[Data extracted from a collection]
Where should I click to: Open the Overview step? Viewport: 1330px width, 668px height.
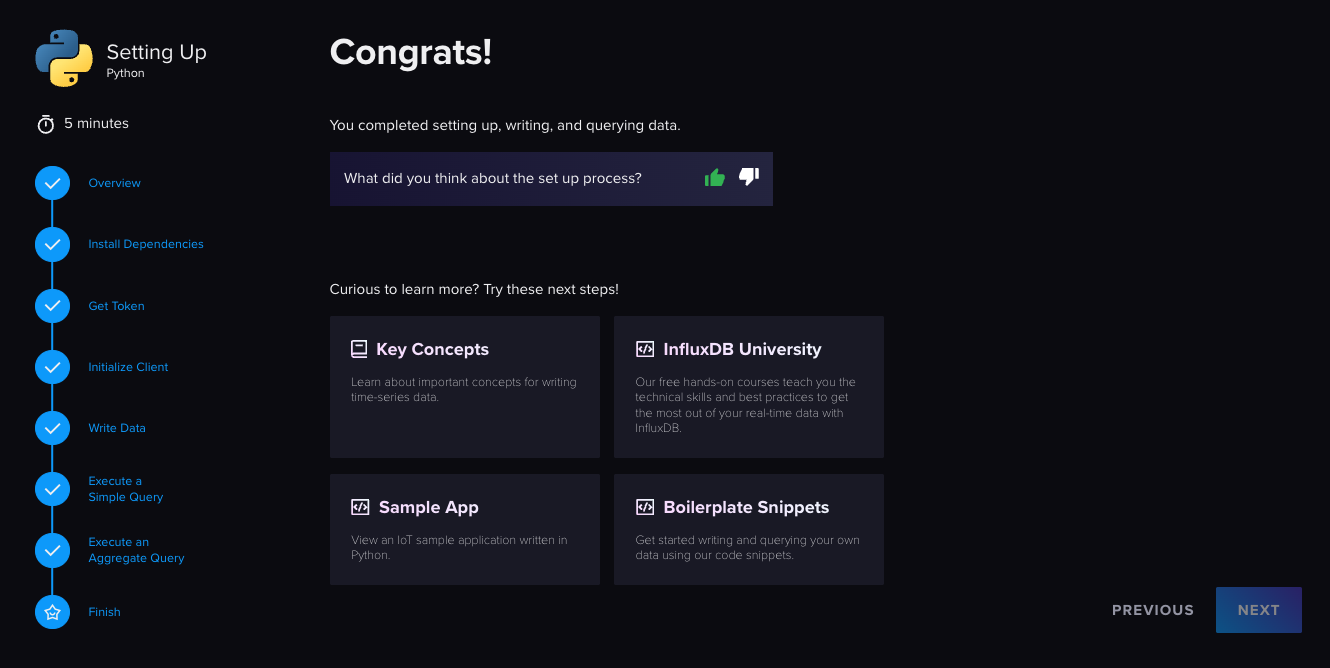coord(114,183)
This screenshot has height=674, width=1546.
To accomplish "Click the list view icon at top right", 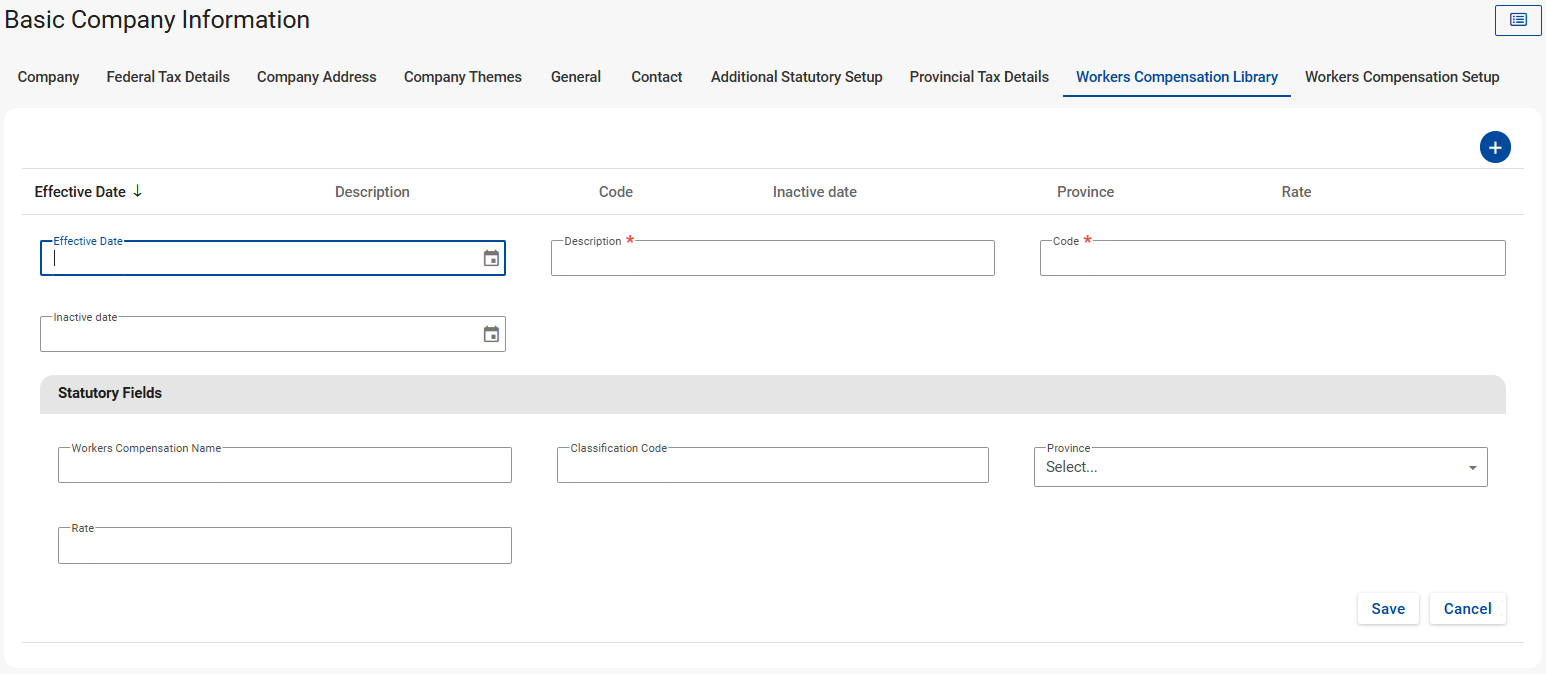I will pyautogui.click(x=1518, y=20).
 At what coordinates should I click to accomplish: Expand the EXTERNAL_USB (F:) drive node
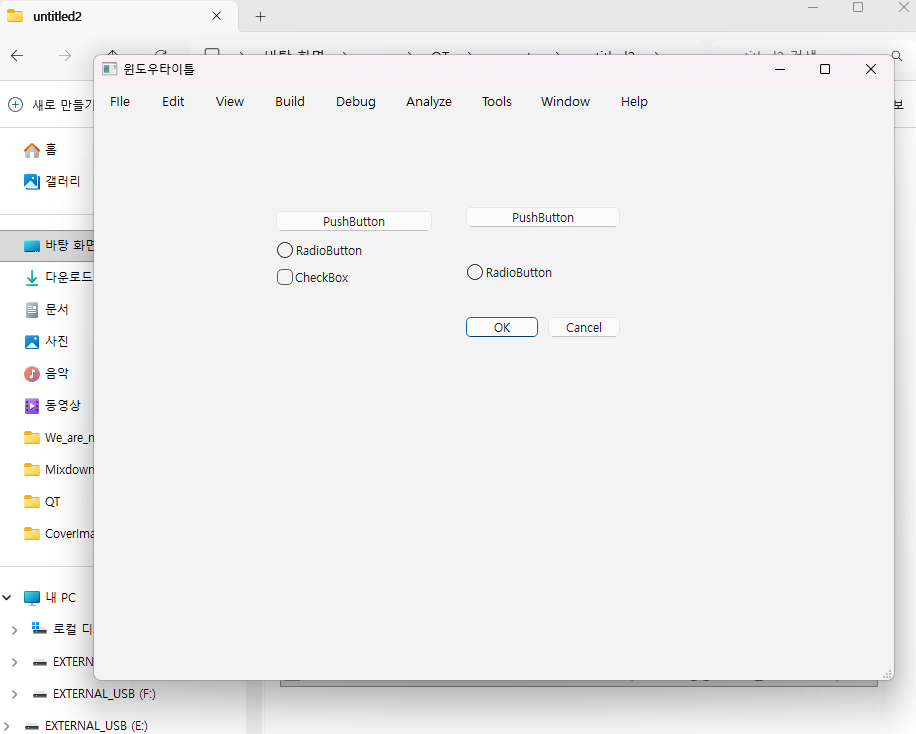14,693
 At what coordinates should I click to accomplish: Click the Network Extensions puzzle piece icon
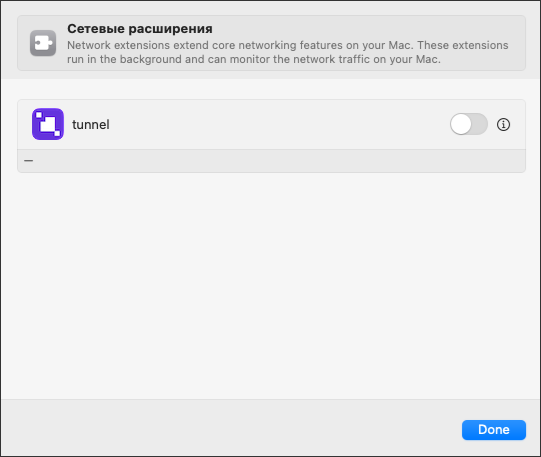click(43, 43)
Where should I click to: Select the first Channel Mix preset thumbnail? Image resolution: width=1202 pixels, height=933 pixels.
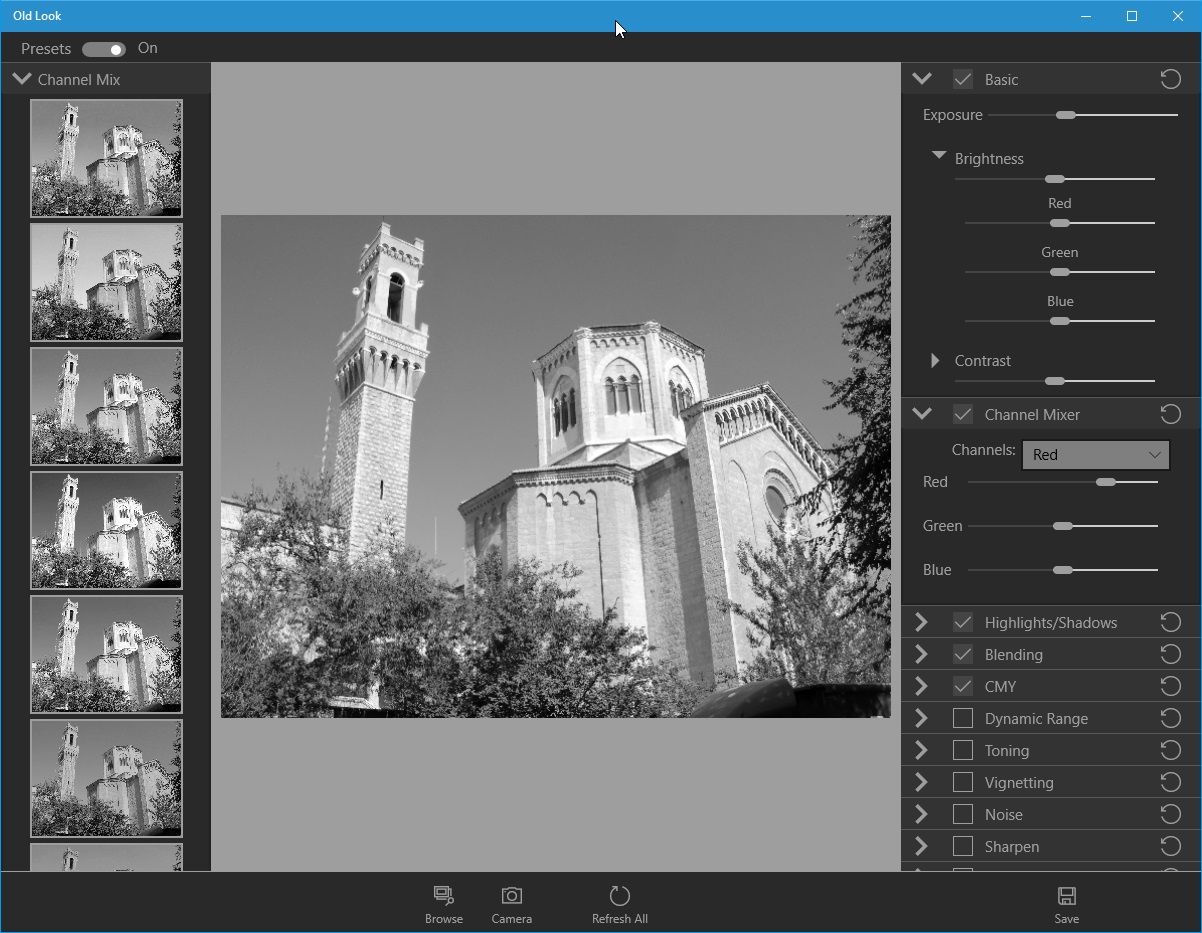tap(106, 158)
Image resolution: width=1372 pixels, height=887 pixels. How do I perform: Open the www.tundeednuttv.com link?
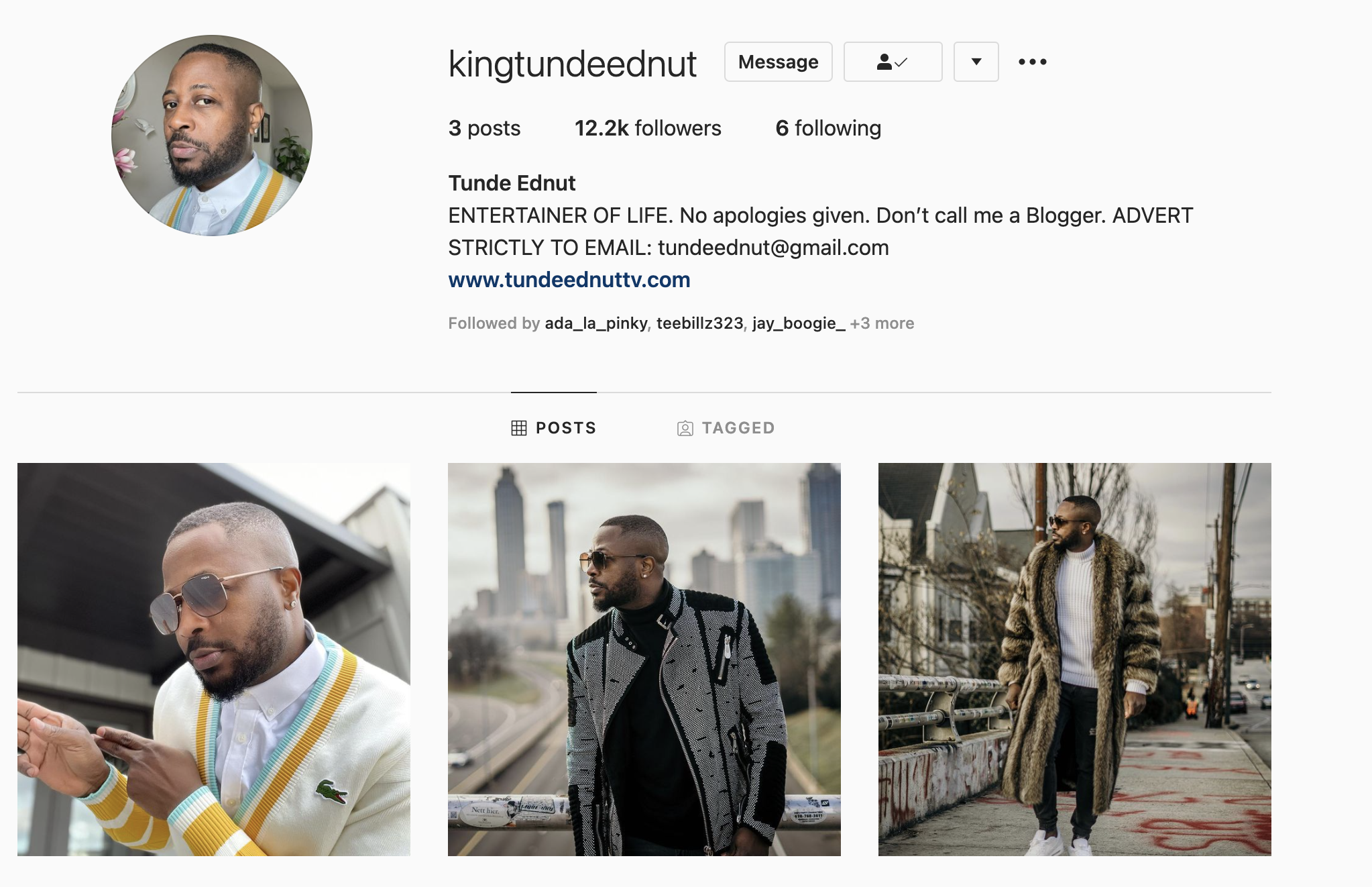pyautogui.click(x=569, y=280)
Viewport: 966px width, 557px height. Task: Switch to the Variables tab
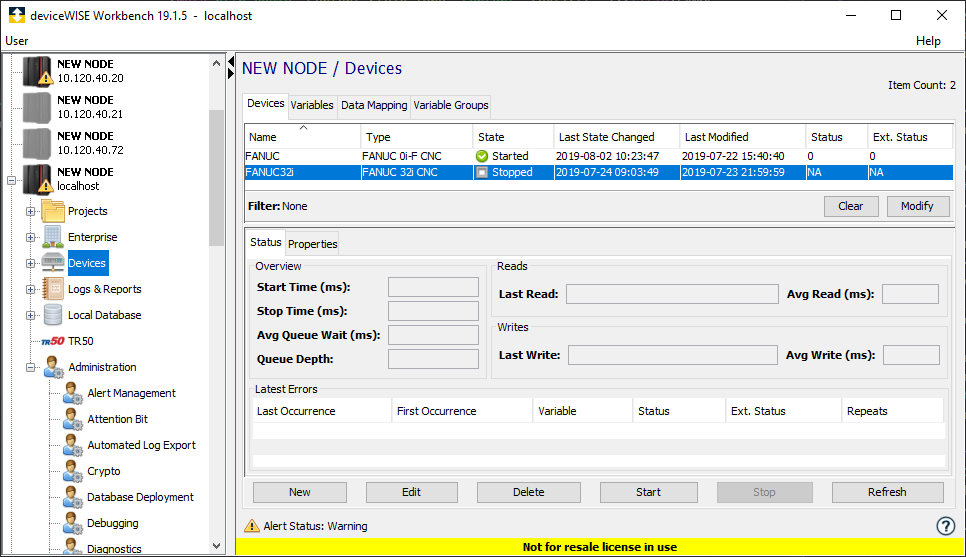(312, 105)
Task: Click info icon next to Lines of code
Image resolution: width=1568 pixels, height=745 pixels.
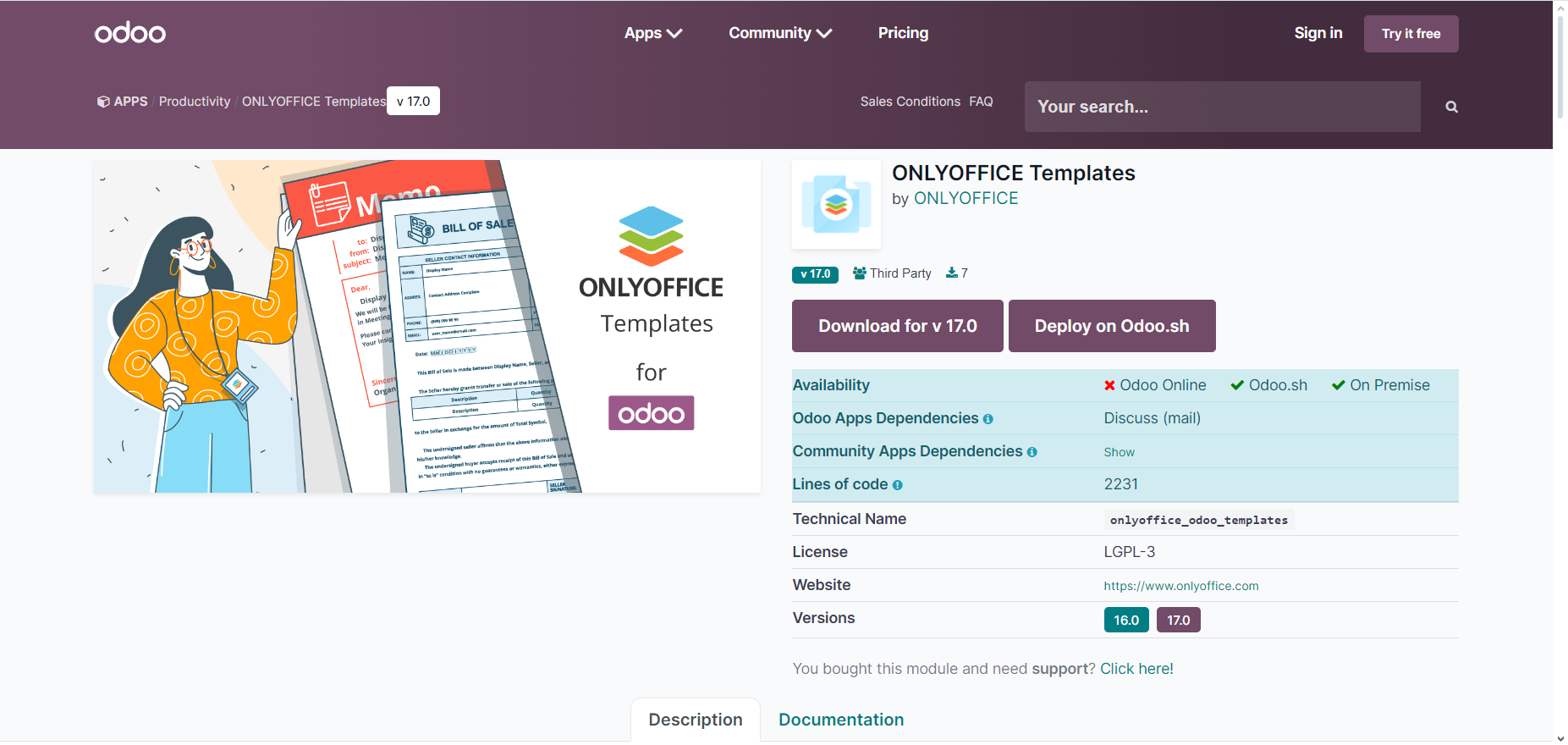Action: (897, 485)
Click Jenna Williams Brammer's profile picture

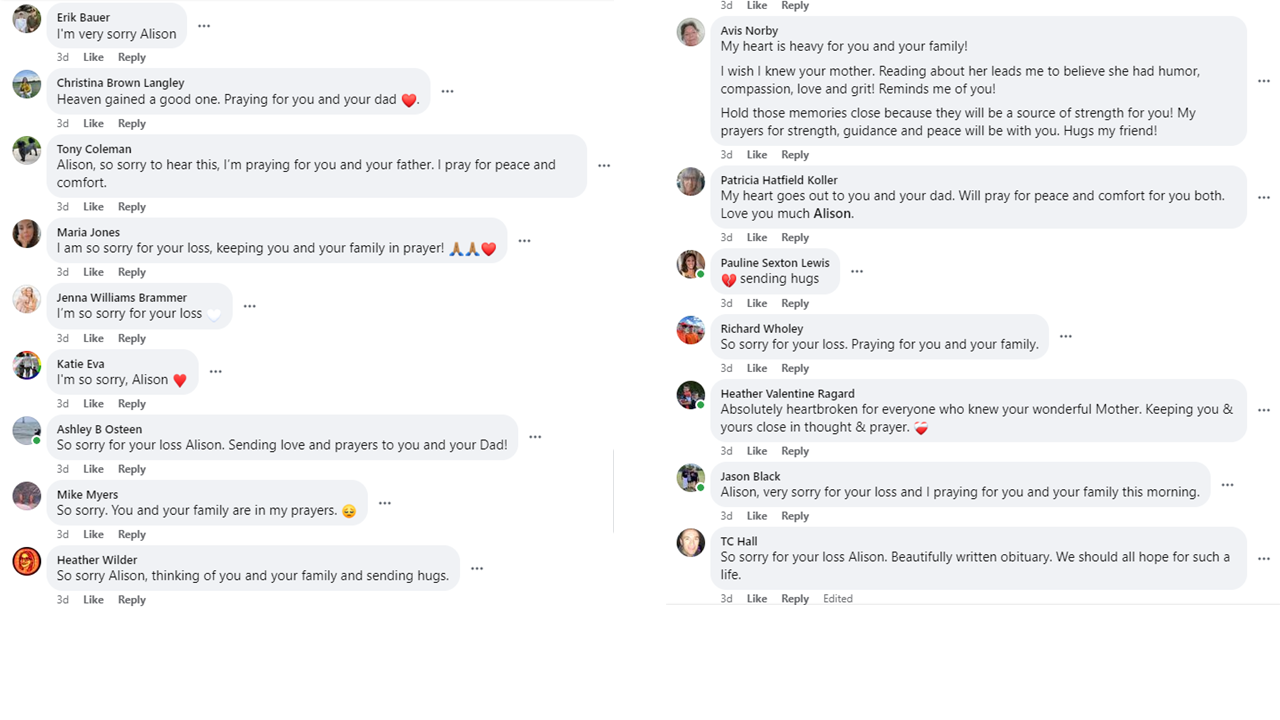(x=27, y=300)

» Try it: Write out again, exactly, each line from the one with "Task: Click info icon next to Lines of code" to the end of the entries. No pictures go in.

» Expected answer:
Task: Click info icon next to Lines of code
Image resolution: width=1568 pixels, height=745 pixels.
Action: (897, 485)
Click Jenna Williams Brammer's profile picture

(x=27, y=300)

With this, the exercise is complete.